Before it runs its course, the crisis in liability insurance will no doubt drive many chief executive officers to their wit's end. And it may drive some out of business altogether. There are things that can be done, however, to help a company weather the storm.
Don't just stand there, do something! It's a sellers' market, and a lot of buyers are going to walk away empty-handed. Unless you have already decided to go bare, that is, do away with insurance, you would be well advised to start shopping for insurance as soon as possible -- and be prepared for the possibility that you may not be able to get all the coverage you want.
Be wise, strategize. In any competitive market, it's a good idea to have a plan for getting what you want. If the insurance you want is simply not available at a price you can afford, come up with a strategy. You may, for example, want to consider higher deductibles, or even going bare in certain areas of coverage, while beefing up in-house risk management -- such as Garden State Brickface & Stucco Co. is doing (see main text).That way, you will be in a stronger position to bargain for broader coverage and lower rates the next time around.
Go for broker. Many small companies make the mistake of dealing with a large number of brokers, on the naive assumption that they should have people covering as many angles as possible. Underwriters, however, look askance at companies that have a lot of brokers on the street. The practice also gets in the way of developing a solid, longer-term relationship with the one person who can best help you get through a tough market. Better to use the minimum number of brokers necessary for the types of coverage you need.
Know your underwriter. What goes for brokers, goes double for underwriters.The best policy is to find a good underwriter -- in terms of service, coverage, and, of course, price -- and then stick with it. Underwriters tend to be suspicious of companies that constantly shop around: They assume that the client will make a claim, then leave. Moreover, by developing a long-term relationship with an underwriter, a company can establish a good track record in critical areas, such as safety.
A side from these general rules, you may want to think about one of the specific measures that other small companies have taken to get themselves through the insurance quagmire. These include:
Going bare. This used to be considered an extreme measure, and it still carries a lot of risk. If you do decide to go bare, you had better plan on covering yourself in other ways -- paying strict attention to product quality, for example. (See "Life Without Insurance," page 79.)

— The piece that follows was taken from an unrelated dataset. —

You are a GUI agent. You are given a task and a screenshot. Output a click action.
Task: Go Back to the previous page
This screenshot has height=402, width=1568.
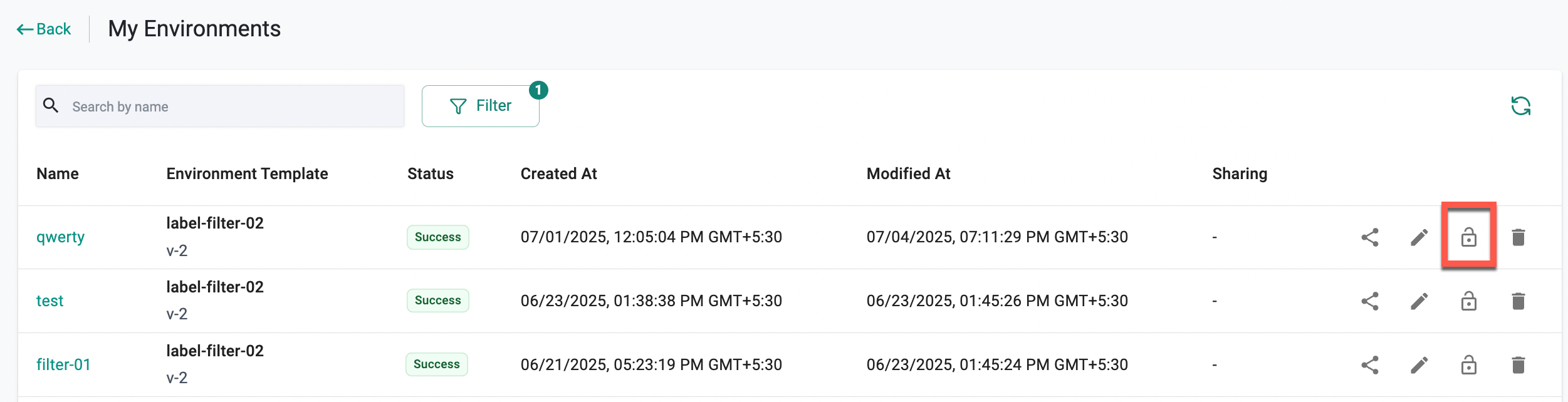point(44,29)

Buying insurance through a trade association. Many trade associations and professional organizations have insurance pools for their members. The groups work through a small number of brokers, and deal with a small number of underwriters.Because the groups represent so many customers, they have more leverage than individual companies acting on their own.That leverage helps to keep premiums down and protects members against loss of coverage altogether. (See "Strength in Numbers," page 80.)
Joining a cooperative. Member companies contribute fees that serve as the cooperative's assets, which they control. Barring disaster, the assets are more than enough to cover claims against members, with money left for investing. Investment income helps to keep premiums down. (See "Group Rates," page 84.)
Managing risk. You can minimize the need for, and the cost of, liability insurance by having someone on staff whose sole responsibility is to spot (and fix) the things for which a company might be held liable. By the same token, small companies are increasingly calling in outside risk-management consultants to conduct periodic, comprehensive "risk audits," aimed at reducing the likelihood of accidents. (See "Managing Risk," page 85.)